A former Ohio State star quarterback, Schlichter had dreams of a professional football career, but those were soon sidelined by his run-ins with the law.

In 2010, NFL Network listed Schlichter as the No. 4 draft bust of all time and a top 10 quarterback draft bust of all time.

In 2011, Schlichter pleaded guilty to a massive ticket scheme in which he promised college and NFL game tickets to buyers, but never delivered the tickets despite being paid for them. He was sentenced and released on bond.

Four months later, in January 2012, Schlichter’s bond was revoked due to drug use. According to court records, Schlichter was charged with violating the terms of his house arrest, testing positive for cocaine twice and then refusing to give urine samples. He was taken into custody.
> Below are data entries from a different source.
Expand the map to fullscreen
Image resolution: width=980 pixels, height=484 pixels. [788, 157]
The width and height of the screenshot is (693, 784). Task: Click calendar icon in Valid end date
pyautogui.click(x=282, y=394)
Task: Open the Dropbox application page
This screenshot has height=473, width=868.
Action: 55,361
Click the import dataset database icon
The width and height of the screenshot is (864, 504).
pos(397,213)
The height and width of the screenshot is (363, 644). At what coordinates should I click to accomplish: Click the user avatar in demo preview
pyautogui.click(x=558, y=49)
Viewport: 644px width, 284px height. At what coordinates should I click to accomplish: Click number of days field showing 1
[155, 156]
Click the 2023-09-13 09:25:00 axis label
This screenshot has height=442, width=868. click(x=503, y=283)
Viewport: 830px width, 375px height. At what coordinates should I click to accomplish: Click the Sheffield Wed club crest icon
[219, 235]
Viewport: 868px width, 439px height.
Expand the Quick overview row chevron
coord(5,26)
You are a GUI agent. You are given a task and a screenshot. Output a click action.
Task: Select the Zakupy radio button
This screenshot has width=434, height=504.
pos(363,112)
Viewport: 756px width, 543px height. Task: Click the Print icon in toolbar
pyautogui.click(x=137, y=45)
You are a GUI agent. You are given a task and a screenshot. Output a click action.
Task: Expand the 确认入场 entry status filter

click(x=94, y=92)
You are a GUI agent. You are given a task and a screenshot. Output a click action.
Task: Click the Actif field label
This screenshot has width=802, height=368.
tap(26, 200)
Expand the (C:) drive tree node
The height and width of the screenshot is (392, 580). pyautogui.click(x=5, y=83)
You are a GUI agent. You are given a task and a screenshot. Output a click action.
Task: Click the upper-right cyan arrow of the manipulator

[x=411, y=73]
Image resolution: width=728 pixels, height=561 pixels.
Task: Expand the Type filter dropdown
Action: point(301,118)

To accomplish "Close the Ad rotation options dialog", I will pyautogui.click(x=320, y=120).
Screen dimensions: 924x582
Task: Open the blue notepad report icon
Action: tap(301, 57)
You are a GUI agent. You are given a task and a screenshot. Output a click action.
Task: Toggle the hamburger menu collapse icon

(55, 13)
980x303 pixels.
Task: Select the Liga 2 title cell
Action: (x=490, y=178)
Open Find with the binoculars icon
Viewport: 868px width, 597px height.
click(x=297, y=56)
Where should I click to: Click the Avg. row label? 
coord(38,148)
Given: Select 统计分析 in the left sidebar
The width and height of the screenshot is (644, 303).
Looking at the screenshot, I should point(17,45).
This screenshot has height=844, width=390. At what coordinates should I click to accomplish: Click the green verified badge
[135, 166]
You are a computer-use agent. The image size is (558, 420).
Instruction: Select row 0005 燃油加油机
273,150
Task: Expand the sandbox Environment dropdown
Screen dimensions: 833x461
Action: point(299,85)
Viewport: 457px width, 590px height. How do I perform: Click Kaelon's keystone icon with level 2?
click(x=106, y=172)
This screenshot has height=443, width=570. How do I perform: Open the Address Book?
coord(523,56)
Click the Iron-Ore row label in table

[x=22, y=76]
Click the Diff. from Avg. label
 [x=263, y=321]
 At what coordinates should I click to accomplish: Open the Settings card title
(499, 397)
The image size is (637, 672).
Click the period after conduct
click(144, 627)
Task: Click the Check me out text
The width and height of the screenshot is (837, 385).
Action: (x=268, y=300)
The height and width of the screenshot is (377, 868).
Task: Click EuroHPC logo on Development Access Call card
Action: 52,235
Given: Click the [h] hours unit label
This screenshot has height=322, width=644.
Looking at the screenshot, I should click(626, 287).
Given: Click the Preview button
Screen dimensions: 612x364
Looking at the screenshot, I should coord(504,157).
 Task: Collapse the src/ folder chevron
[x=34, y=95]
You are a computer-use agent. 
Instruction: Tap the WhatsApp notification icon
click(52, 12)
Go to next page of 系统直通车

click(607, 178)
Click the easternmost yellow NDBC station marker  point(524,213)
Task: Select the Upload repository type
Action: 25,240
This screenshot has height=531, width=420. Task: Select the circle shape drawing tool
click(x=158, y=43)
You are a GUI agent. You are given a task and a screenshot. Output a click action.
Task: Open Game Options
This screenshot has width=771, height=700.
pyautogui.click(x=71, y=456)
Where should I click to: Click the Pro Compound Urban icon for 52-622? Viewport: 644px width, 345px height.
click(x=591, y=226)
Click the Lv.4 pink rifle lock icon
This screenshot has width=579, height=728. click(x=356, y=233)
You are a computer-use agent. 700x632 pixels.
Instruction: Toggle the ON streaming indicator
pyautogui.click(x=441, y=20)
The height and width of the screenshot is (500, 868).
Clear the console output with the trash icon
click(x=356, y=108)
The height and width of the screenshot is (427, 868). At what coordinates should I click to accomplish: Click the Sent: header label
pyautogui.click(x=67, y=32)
In May 2012, Schlichter was sentenced to nearly 11 years in the Federal Correctional Institute in Florence, Colorado, and 10 years in an Ohio penitentiary. The two sentences were to be served concurrently, and with good behavior Schlichter was to be released Aug. 18, 2020. 

But from inside the walls of prison, just months before his scheduled release, Schlichter was having women outside the prison place bets for him, O’Brien told IndyStar at the time.

He was also betting with other inmates, O’Brien said. Prison officials found out through emails and phone calls Schlichter was gambling from inside. He was banned from email for 90 days due to his gambling, according to prison records. 

In 2020, IndyStar spoke exclusively with Schlichter from behind bars at the Federal Correctional Institute in Florence, Colorado. He said he had been diagnosed with Parkinson’s disease and dementia and that he had been treated ‘unfairly’ by the courts and prosecutors.